Reputation: 23
I work at a manufacturing plant where we assembly 10 different products. Each product is similar in function but requires different parameters to be tested. Originally I created an Access database to store our test results for each unit we build. I laid out the database by having one table for each product. This table stores the production ID along with the test parameters (pressures, temperatures, pass/fail information.. etc.) I feel like this was a poor way to approach this but it seemed to be the only way I could use access's bound forms for easy data entry. My problem is that now whenever I need to add a new test parameter I have to change the table design as well as the forms.
Soon I will have the ability to recreate this system in mySQL and I'm hoping there is a better way to approach storing these tests results. Any insight would be very useful.
Thanks.
Upvotes: 1
Views: 6088
Reputation: 33273
I would use (at least) the following tables:
Product
Id, Name, TestSchedule
Analysis E.g. Measurement of temperature with normal operating parameters with a 1 Kelvin fault tolerance
Id, Name, Description, Instruction
Test E.g. Temperature measurement in product p, expected result is 300-360 Kelvin.
Id, ProductId, AnalysisId, LowerLimit, UpperLimit
TestResult Test result for batch X, e.g. 342 Kelvin, pass
Id, BatchId, TestId, Result, Status (pass/fail)
The reason for having both an Analysis
table and a Test
table is normalisation. The analysis
is generic, specifying a method. The test
specifies acceptable limits when the analysis is performed on a particular product.
Upvotes: 2
Reputation: 926
Look up "database normalization."
At the most extreme, you could split it into 4 tables:
You could theoretically do without the first and third tables and instead just have the names saved in each record (i.e. Product entry: id = 12345, type = "chair"). It's very slightly faster for retrieval that way, but it's also not robust against people misspelling things (i.e. select * from products where type="chair" will miss an entry with type="chiar"), and takes up more storage space since you're saving the textual name over and over again.
Regardless, this is the basic model for a many-to-one relationship, which is what you're looking for: one product, many tests (or, with all four tables, many-to-many: many products, many test types). You need them in separate tables, with each product given an id, and then a foreign key to link each test result to the product it applies to.
Now, let's talk about constraints.
One that I would probably think about throwing on would be a unique key on the test-result table that indexes both the product id and test type, and then be sure to use "ON DUPLICATE KEY UPDATE" so that old values are overwritten by newer ones.
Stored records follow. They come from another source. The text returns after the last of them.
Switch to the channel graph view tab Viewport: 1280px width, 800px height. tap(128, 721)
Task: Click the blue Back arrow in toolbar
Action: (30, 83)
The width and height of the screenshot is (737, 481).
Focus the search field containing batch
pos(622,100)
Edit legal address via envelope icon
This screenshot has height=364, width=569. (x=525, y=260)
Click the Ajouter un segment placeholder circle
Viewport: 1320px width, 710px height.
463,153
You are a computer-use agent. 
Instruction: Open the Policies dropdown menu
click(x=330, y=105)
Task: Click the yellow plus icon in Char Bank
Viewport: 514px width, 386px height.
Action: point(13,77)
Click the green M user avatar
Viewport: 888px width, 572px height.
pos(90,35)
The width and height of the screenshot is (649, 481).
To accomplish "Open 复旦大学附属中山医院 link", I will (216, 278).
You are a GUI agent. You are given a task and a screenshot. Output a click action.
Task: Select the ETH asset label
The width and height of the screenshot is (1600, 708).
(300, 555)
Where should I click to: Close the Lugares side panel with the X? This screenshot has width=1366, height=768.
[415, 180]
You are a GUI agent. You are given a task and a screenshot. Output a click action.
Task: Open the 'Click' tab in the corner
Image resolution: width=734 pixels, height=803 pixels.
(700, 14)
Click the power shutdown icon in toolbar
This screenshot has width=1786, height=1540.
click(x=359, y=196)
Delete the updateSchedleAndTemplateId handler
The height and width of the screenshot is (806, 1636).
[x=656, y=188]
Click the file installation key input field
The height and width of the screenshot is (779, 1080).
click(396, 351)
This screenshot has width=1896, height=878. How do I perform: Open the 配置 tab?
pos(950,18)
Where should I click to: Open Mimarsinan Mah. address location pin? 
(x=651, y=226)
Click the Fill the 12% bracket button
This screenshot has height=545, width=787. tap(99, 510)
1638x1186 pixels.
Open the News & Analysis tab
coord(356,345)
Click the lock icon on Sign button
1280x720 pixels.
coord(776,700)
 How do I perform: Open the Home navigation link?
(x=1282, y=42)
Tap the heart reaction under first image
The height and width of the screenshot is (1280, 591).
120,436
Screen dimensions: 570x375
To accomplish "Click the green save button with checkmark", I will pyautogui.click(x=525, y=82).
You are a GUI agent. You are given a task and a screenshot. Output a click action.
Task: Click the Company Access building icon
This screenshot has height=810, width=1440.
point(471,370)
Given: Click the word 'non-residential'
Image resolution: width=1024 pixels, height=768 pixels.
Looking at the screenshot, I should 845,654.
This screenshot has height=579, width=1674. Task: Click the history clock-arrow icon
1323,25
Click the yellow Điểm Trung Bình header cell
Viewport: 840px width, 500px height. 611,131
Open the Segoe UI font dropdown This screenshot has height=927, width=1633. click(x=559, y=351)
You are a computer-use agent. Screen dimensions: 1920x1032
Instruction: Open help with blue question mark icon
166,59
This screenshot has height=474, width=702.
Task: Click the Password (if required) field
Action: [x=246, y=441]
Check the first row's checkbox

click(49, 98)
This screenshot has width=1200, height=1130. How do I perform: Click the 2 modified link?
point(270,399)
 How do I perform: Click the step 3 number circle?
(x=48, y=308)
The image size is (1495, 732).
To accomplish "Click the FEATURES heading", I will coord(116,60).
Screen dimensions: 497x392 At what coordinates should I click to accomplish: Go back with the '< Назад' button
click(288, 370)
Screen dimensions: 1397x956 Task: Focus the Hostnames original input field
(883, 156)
That way, you're certain to only ever have one result for each test for each product. If you want to keep old records as well, disregard this paragraph.
The one thing you will definitely lose is the ability to require that all tests are done for a given product. That much will have to be done outside of the database. If you want to require that all the columns are filled in for every single product, then you have to do it pretty much the way you've been doing it (one column for each test in a colossal unified table with NOT NULL constraints on every test column), because now the test results and object id are functionally dependent on each other (neither can exist without the other).
Upvotes: 2
Reputation: 2772
I think you are looking at needing to use a Many To Many Table.
So One table that stores your products, one that stores each unique test, and then a third M2M table that links product A to however many tests it needs. you M2M could also store (generically) your test results.
Upvotes: 1
Reputation: 10469
Create a table of products with a unique ID / product. Then create a table of tests with a unique test id and a column for applicable product(s). Join these to find which tests apply to which products. You can add new tests at any point.
Further you could have a 'test version' column if you want to store test history, results, etc.